→ **Record extracts**
_ _ _ _ _

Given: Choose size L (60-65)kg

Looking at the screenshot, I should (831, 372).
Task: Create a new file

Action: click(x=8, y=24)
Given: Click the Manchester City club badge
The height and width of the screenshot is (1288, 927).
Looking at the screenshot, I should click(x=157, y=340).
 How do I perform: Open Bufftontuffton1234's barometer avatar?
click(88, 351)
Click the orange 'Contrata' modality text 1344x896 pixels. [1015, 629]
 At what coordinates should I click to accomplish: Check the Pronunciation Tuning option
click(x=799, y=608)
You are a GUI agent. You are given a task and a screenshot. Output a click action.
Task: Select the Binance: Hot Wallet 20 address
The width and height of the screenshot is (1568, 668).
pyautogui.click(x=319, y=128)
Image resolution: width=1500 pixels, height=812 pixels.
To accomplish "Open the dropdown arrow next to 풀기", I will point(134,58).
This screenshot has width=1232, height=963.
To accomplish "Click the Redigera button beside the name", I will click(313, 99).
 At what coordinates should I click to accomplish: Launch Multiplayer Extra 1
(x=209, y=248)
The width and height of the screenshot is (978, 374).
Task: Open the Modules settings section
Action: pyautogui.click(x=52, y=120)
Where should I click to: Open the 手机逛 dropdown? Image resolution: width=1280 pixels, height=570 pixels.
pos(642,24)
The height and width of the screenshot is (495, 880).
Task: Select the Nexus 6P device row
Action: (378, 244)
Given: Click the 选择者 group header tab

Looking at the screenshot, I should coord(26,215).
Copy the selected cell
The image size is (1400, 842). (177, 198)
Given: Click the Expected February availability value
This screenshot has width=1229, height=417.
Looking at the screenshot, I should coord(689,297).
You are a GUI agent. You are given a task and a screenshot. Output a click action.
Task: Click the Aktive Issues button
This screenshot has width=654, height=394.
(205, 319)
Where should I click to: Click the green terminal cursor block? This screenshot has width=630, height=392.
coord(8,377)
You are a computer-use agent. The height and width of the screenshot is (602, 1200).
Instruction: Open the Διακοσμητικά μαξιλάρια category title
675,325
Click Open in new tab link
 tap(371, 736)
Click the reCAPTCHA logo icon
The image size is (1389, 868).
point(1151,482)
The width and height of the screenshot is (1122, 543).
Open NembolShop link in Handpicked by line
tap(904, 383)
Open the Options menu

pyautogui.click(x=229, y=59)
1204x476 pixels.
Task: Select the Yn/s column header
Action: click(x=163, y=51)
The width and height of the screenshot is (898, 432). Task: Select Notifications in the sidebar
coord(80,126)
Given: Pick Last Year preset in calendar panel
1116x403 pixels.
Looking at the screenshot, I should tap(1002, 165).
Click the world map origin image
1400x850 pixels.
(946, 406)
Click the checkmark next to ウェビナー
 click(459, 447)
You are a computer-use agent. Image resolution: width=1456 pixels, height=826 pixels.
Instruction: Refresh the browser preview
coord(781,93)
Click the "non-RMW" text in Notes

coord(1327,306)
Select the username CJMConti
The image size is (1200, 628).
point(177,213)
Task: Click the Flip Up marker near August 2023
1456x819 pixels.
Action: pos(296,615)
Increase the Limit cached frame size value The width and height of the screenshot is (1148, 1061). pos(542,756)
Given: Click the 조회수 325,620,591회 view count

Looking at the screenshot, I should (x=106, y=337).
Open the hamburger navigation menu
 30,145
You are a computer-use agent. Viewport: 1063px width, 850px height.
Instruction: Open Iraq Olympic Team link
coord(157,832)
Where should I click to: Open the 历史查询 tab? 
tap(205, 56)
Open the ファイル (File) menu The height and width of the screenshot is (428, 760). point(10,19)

_ _ _ _ _

→ **What is being asked**
Copy these lines exactly as they are, all of them.

→ **Response to the exercise**
Given: Choose size L (60-65)kg

Looking at the screenshot, I should (831, 372).
Task: Create a new file

Action: click(x=8, y=24)
Given: Click the Manchester City club badge
The height and width of the screenshot is (1288, 927).
Looking at the screenshot, I should click(x=157, y=340).
 How do I perform: Open Bufftontuffton1234's barometer avatar?
click(88, 351)
Click the orange 'Contrata' modality text 1344x896 pixels. [1015, 629]
 At what coordinates should I click to accomplish: Check the Pronunciation Tuning option
click(x=799, y=608)
You are a GUI agent. You are given a task and a screenshot. Output a click action.
Task: Select the Binance: Hot Wallet 20 address
The width and height of the screenshot is (1568, 668).
pyautogui.click(x=319, y=128)
Image resolution: width=1500 pixels, height=812 pixels.
To accomplish "Open the dropdown arrow next to 풀기", I will point(134,58).
This screenshot has width=1232, height=963.
To accomplish "Click the Redigera button beside the name", I will click(313, 99).
 At what coordinates should I click to accomplish: Launch Multiplayer Extra 1
(x=209, y=248)
The width and height of the screenshot is (978, 374).
Task: Open the Modules settings section
Action: pyautogui.click(x=52, y=120)
Where should I click to: Open the 手机逛 dropdown? Image resolution: width=1280 pixels, height=570 pixels.
pos(642,24)
The height and width of the screenshot is (495, 880).
Task: Select the Nexus 6P device row
Action: (378, 244)
Given: Click the 选择者 group header tab

Looking at the screenshot, I should coord(26,215).
Copy the selected cell
The image size is (1400, 842). (177, 198)
Given: Click the Expected February availability value
This screenshot has width=1229, height=417.
Looking at the screenshot, I should coord(689,297).
You are a GUI agent. You are given a task and a screenshot. Output a click action.
Task: Click the Aktive Issues button
This screenshot has width=654, height=394.
(205, 319)
Where should I click to: Click the green terminal cursor block? This screenshot has width=630, height=392.
coord(8,377)
You are a computer-use agent. The height and width of the screenshot is (602, 1200).
Instruction: Open the Διακοσμητικά μαξιλάρια category title
675,325
Click Open in new tab link
 tap(371, 736)
Click the reCAPTCHA logo icon
The image size is (1389, 868).
point(1151,482)
The width and height of the screenshot is (1122, 543).
Open NembolShop link in Handpicked by line
tap(904, 383)
Open the Options menu

pyautogui.click(x=229, y=59)
1204x476 pixels.
Task: Select the Yn/s column header
Action: click(x=163, y=51)
The width and height of the screenshot is (898, 432). Task: Select Notifications in the sidebar
coord(80,126)
Given: Pick Last Year preset in calendar panel
1116x403 pixels.
Looking at the screenshot, I should tap(1002, 165).
Click the world map origin image
1400x850 pixels.
(946, 406)
Click the checkmark next to ウェビナー
 click(459, 447)
You are a computer-use agent. Image resolution: width=1456 pixels, height=826 pixels.
Instruction: Refresh the browser preview
coord(781,93)
Click the "non-RMW" text in Notes

coord(1327,306)
Select the username CJMConti
The image size is (1200, 628).
point(177,213)
Task: Click the Flip Up marker near August 2023
1456x819 pixels.
Action: pos(296,615)
Increase the Limit cached frame size value The width and height of the screenshot is (1148, 1061). pos(542,756)
Given: Click the 조회수 325,620,591회 view count

Looking at the screenshot, I should (x=106, y=337).
Open the hamburger navigation menu
 30,145
You are a computer-use agent. Viewport: 1063px width, 850px height.
Instruction: Open Iraq Olympic Team link
coord(157,832)
Where should I click to: Open the 历史查询 tab? 
tap(205, 56)
Open the ファイル (File) menu The height and width of the screenshot is (428, 760). point(10,19)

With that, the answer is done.